» **Given information**
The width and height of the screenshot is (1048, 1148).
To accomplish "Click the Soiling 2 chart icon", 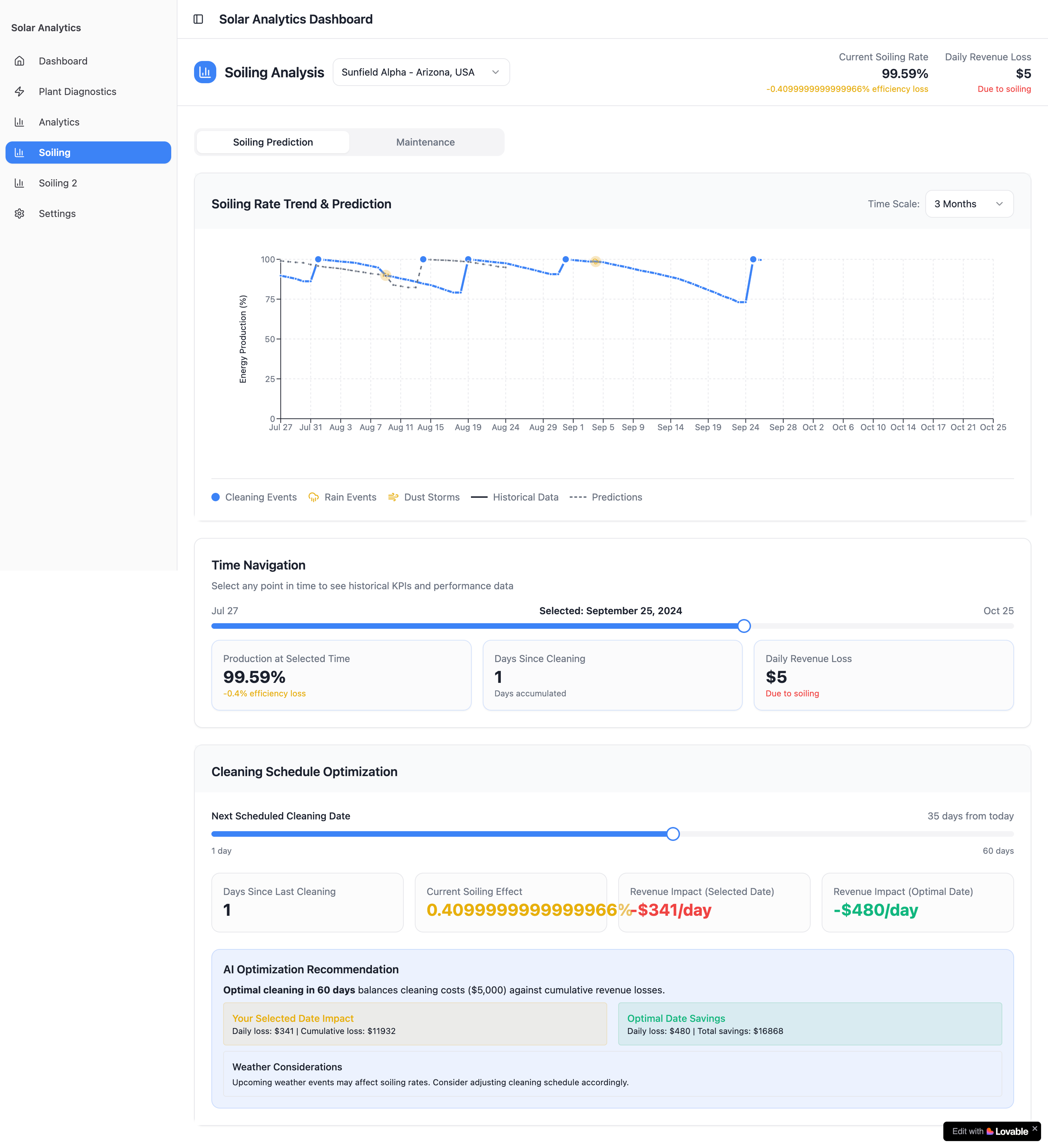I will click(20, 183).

--

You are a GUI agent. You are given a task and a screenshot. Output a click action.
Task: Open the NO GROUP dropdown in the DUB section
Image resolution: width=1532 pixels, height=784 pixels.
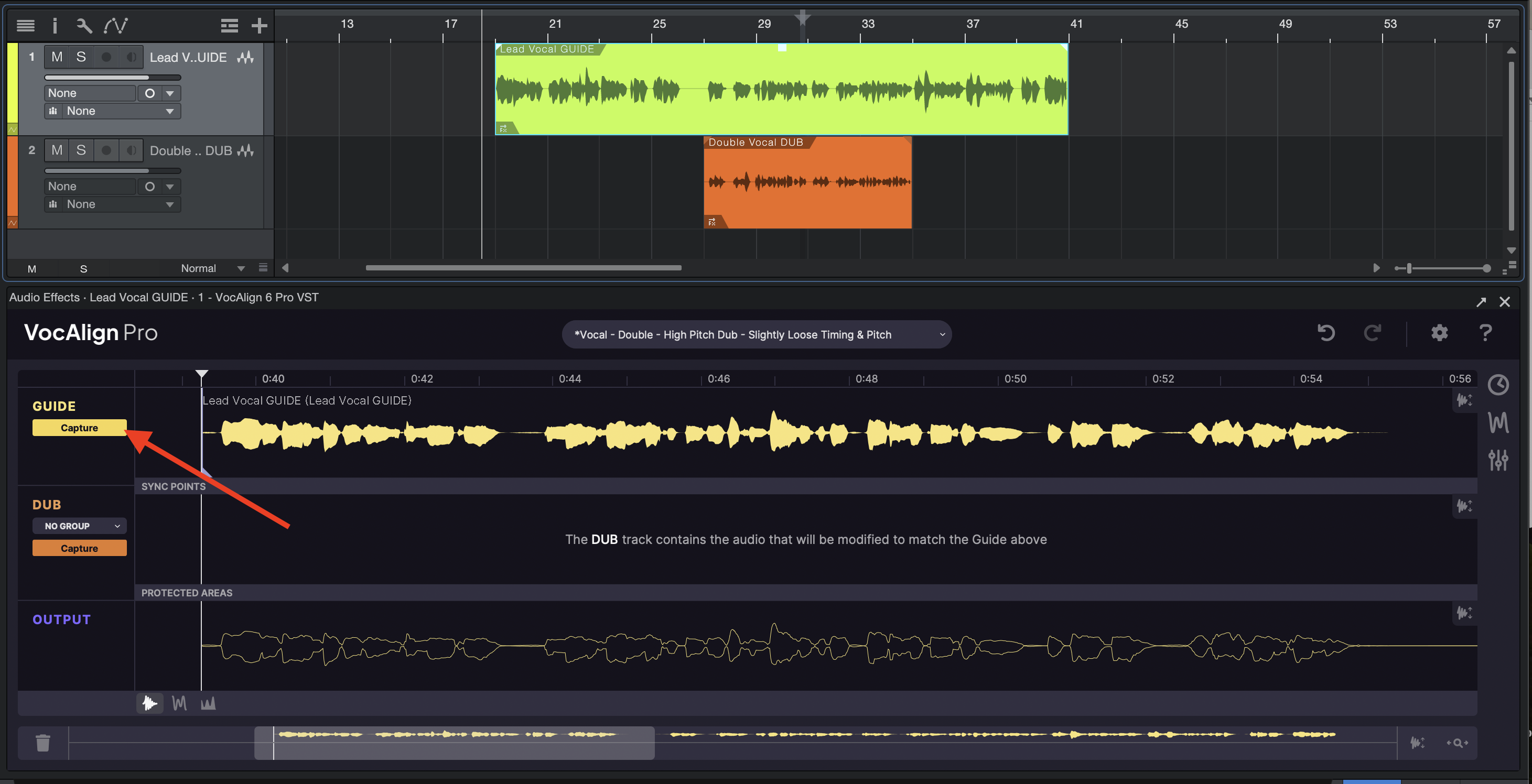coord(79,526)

» **Task item**
Please report only the number of lines above that include "screenshot".

» **Task response**
2